Putnam yesterday said it had received the subpoena "relating to trading in the shares of Putnam mutual funds, and it intends to cooperate fully with the inquiry." A Putnam spokeswoman, Nancy Fisher, said the subpoena did not indicate whether the US attorney is conducting a criminal or civil investigation. The US attorney for the Southern District of New York declined to comment.

Federal prosecutors in Boston also have sought information on Putnam from Massachusetts securities regulators, who have compiled a voluminous record investigating market timing at Putnam, according to a person involved in the probe. A spokeswoman for the US attorney's office in Boston did not return messages seeking comment.

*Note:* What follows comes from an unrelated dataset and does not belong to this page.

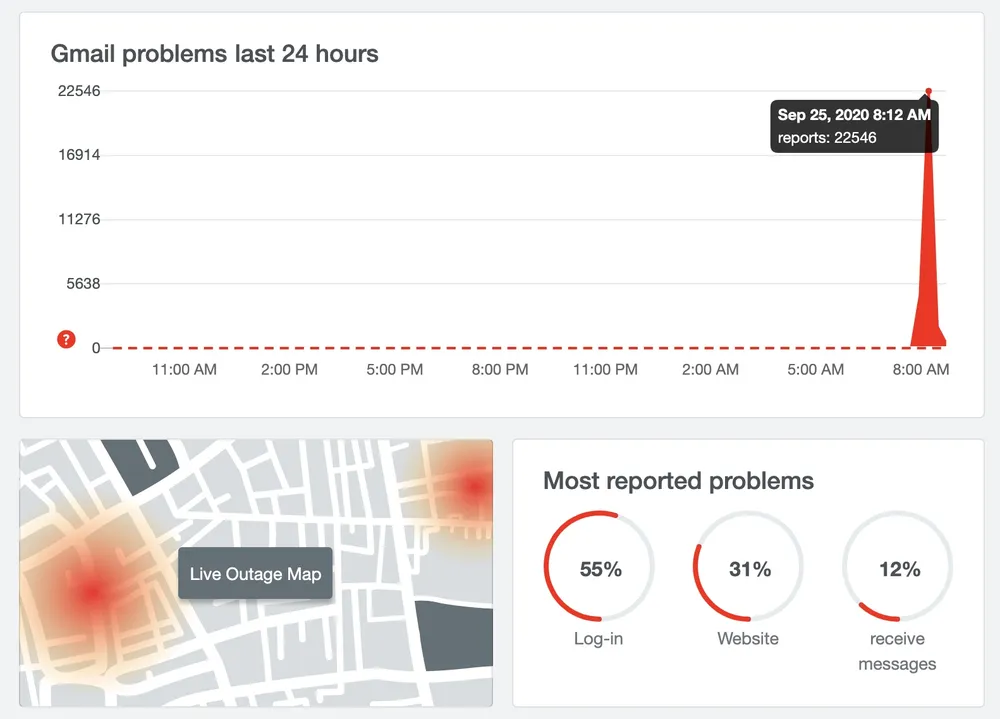The image size is (1000, 719).
Task: Click the large red hotspot on map
Action: 93,591
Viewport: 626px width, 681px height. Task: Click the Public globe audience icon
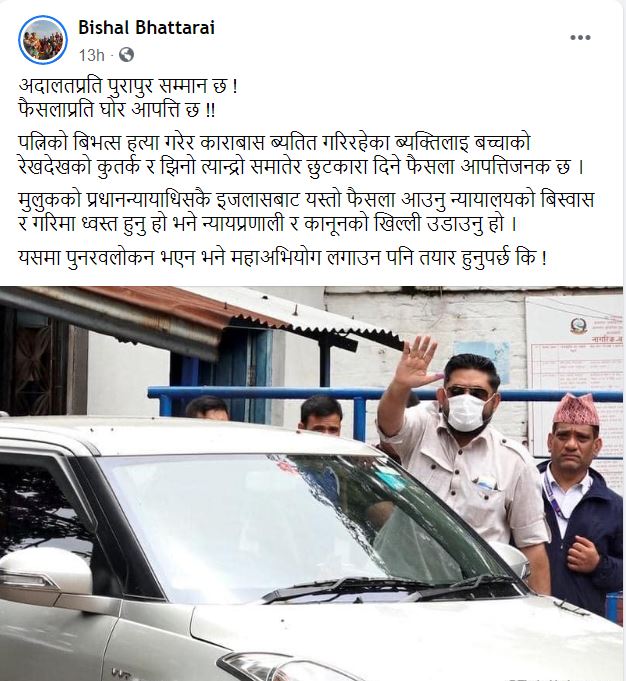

The federal prosecutors' interest in Putnam is the latest evidence of the escalating scandal in the mutual fund industry. Yesterday a spokeswoman for New York Attorney General Eliot Spitzer said he is expected to bring charges against Richard Strong, chairman of the Wisconsin firm, Strong Capital Management, for improper trading in mutual funds. If so, Strong would be the highest-ranking executive in a fund firm to be accused of wrongdoing.

Putnam already was grappling with the fallout from the civil actions brought by Massachusetts and the SEC on Tuesday. The two regulators filed separate complaints accusing Putnam and two money managers, Omid Kamshad and Justin M. Scott, of allowing or engaging in rapid trading of mutual funds supervised by the two money managers from 1998 to as late as 2003, despite company policies that prohibit such frequent trading. Massachusetts also charged Putnam with fraud for allegedly allowing members of a New York union to market time hundreds of millions of dollars in trades over three years.

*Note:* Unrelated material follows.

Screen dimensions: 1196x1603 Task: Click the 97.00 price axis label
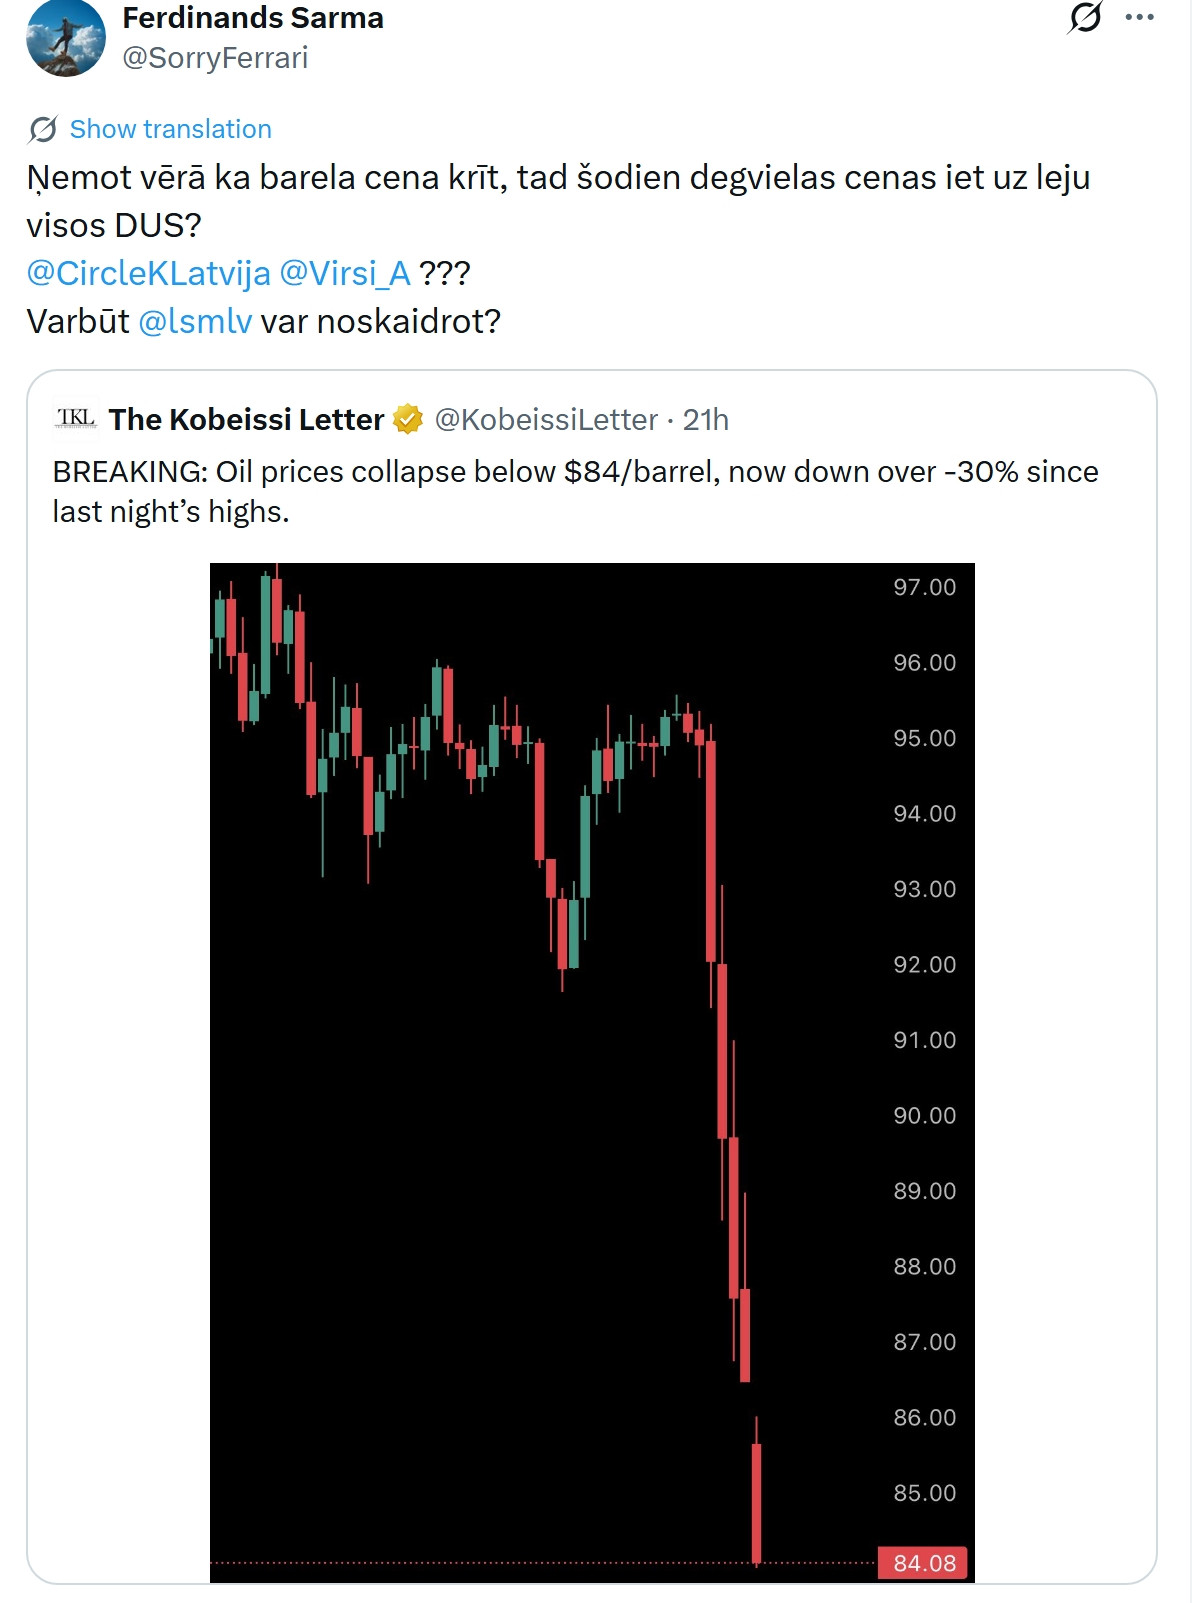pyautogui.click(x=924, y=587)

Scott's attorney declined to comment and Kamshad's lawyer didn't return calls yesterday. Yesterday, Springfield's retirement board pulled $34 million in international investments from Putnam, but will continue to keep another $34 million in fixed-income investments at the firm. Vermont's teachers retirement board pulled $91 million, while the Massachusetts Port Authority retirement board yanked $14 million on Wednesday.

The Massachusetts state pension fund voted unanimously to fire Putnam from managing around $1.8 billion in small-cap and international funds. Kamshad was one of the lead managers of Massachusetts' international portfolio. "We have to have confidence in the people we are paying large fees to manage our money, and we don't have that confidence," said pension board chairman and state treasurer, Timothy P. Cahill.

Rhode Island's state pension fund will hold a special meeting this morning to decide whether to keep its $651 million at Putnam, while Connecticut edged closer to a similar decision. Connecticut Treasurer Denise L. Nappier "has serious and substantial concerns about Putnam's continued viability as a manager of" $277 million in pension funds, said spokesman Bernard Kavaler.

Consultants CRA RogersCasey and Wilshire Associates, both of which have hundreds of corporate, public, union, and other plans as clients, have advised them to either fire Putnam as an manager of international funds, or consider replacing Putnam, officials said. But, "one of the things the clients ask when we talk about this is, `Where do we put the money?' " said Joseph O'Reilly, who runs CRA RogersCasey's Northeast office. The consultants declined to identify corporate plans that have pulled out from Putnam.

Even before the current withdrawals, Putnam's investors had been fleeing the firm's funds, according to data from Financial Research Corp. Investors have pulled a net $8.8 billion out of Putnam funds this year, including $731 million in September. Many of Putnam's funds performed worse than their peers during the bear market of the past few years.

For now, retirement funds are putting the Putnam money into index funds managed by State Street Global Advisors and others, while the industrywide investigations continue.

Last week Putnam said four managers, including Kamshad and Scott, would be leaving the firm, and that it would reimburse the mutual funds of the $700,000 in profits that six employees made from excessive short-term trades. The company declined to quantify how much business it has lost in the past few days. But Fisher, the spokeswoman, said, "We are disappointed about their decisions but hope we would have the opportunity to manage investments for these clients in the future."